Chances are, if you are disorganized by nature, you have a family member who is also disorganized. You may joke about losing your keys or how you misplaced your wallet under the clutter. Your childhood memories probably include playing hide-and-seek behind the stacked boxes in the basement. Usually disorganization can be tamed by developing routines, but sometimes it turns into something worse…hoarding.
Hoarding behavior is usually quite obvious to others, but clinically significant hoarding behaviors are, in part, associated with a score of ≥40[i] on a survey called the Saving Inventory-Revised. The survey consists of 23 questions including “To what extent do you have difficulty throwing things away? “ and “How often do you feel compelled to acquire something you see? e.g., when shopping or offered free things?”
Just as disorganization runs in families, hoarding tendencies are also hereditary. In a study of hoarders, it was found that over half of them had at least one family member who also had hording tendencies[ii]. If your great-uncle Joe was a hoarder, you can probably relax. However, if your brother is a hoarder, you may want to look at your own tendencies. Shared hoarding tendencies are more prevalent in siblings and immediate family members. Also, genetics was found to be a more compelling predictor of hoarding than environmental factors.

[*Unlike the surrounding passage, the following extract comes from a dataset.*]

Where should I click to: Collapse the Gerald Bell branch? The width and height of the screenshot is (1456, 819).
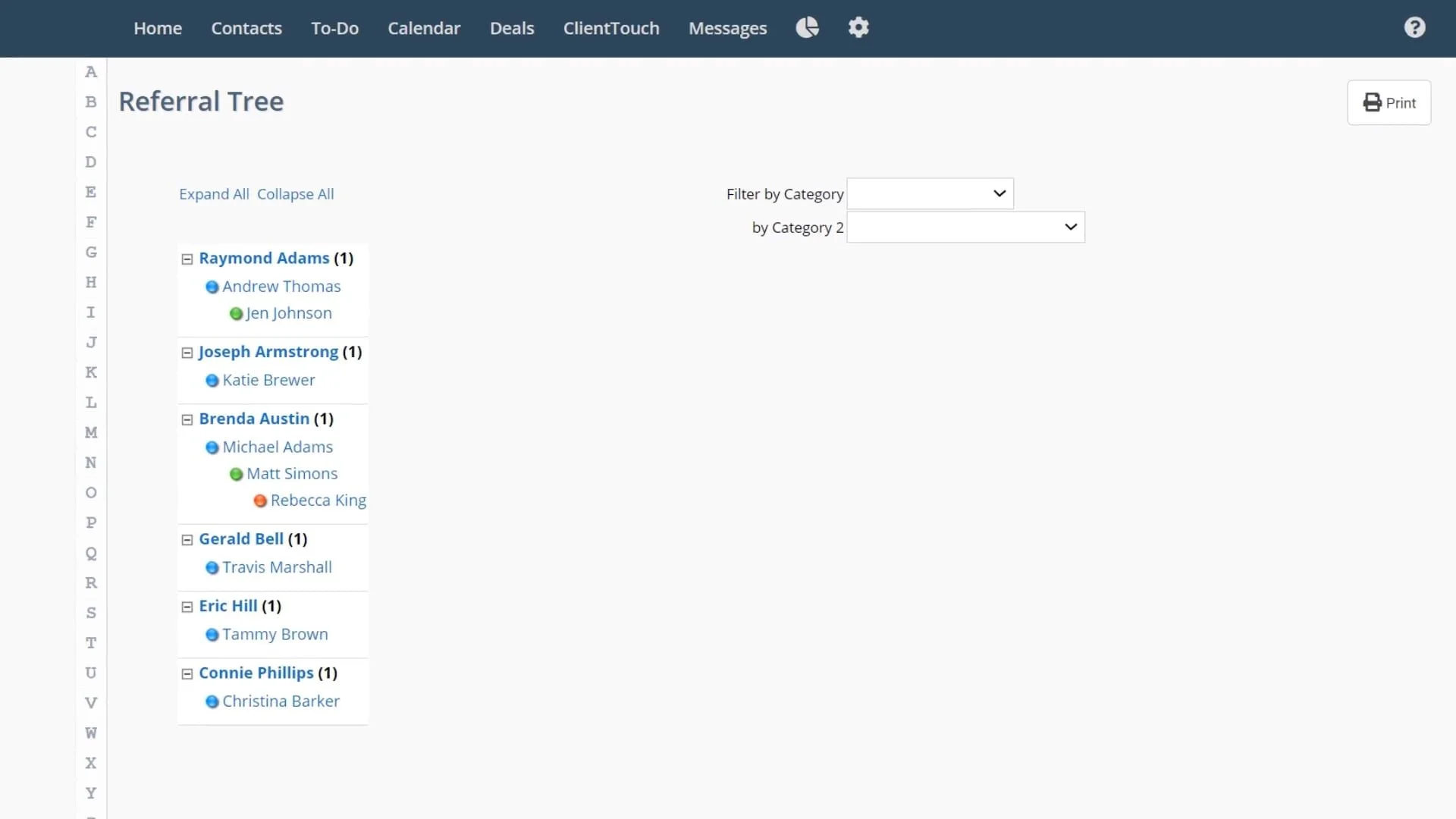[187, 540]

However, just because you come from a family of hoarders does not necessarily mean you are doomed to be buried in clutter. If you know a hoarder, you probably know that hoarders often do not recognize that they are hoarding or that their hoarding is causing problem. For those who do recognize that they are hoarding or those who are genetically-predisposed to hoarding, cognitive behavior therapy has been shown to be an effective treatment. In one study, therapists targeted three indicators of hoarding: disorganization, compulsive acquisition, and difficulty discarding. Treatment techniques included homework assignments and training on organization, decision-making and facing avoided situations. Those who were compliant with completing homework assignments and attending training sessions made significant progress in reducing hoarding behavior. Thus, learning simple organization techniques and developing routines to keep disorganization under control can be effective ways to prevent clutter from becoming a problem.

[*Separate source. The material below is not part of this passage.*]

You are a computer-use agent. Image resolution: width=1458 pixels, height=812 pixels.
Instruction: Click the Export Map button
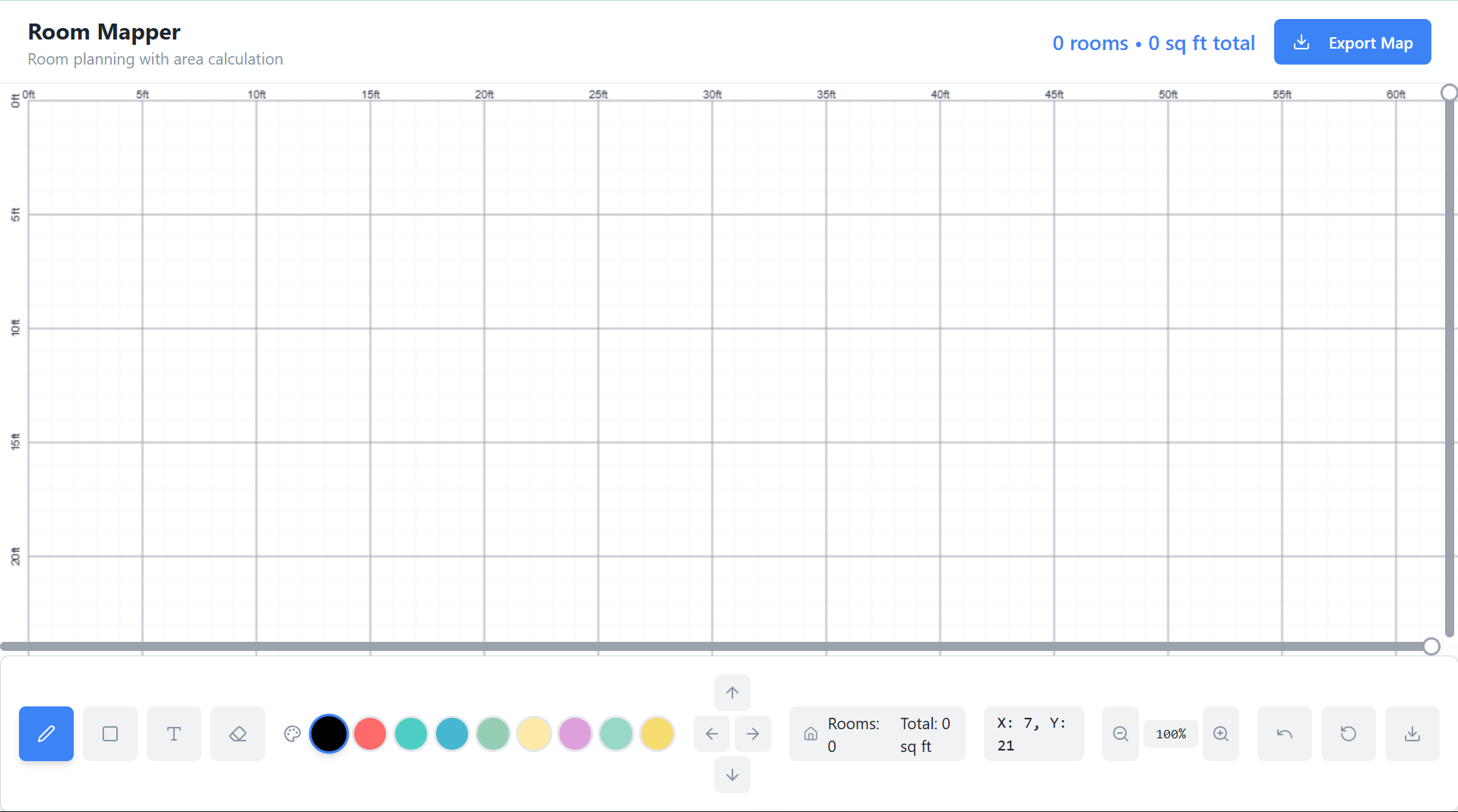[1352, 42]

Another interesting technique that has been shown to be effective, in both hoarders and non-hoarders, is “thought listing.” Thought listing is simply describing your thoughts about and item to be discarded without analyzing or modifying your thoughts. There is no mental analysis of the advantages or disadvantages of saving or discarding the item. The idea behind though-listing is that it mentally distances you from the item and mentally changing your personal connection to the item[iii]. So, perhaps one way to avoid falling into the trap of becoming a hoarder is not overthinking your relationship with your things. After all, they are only things.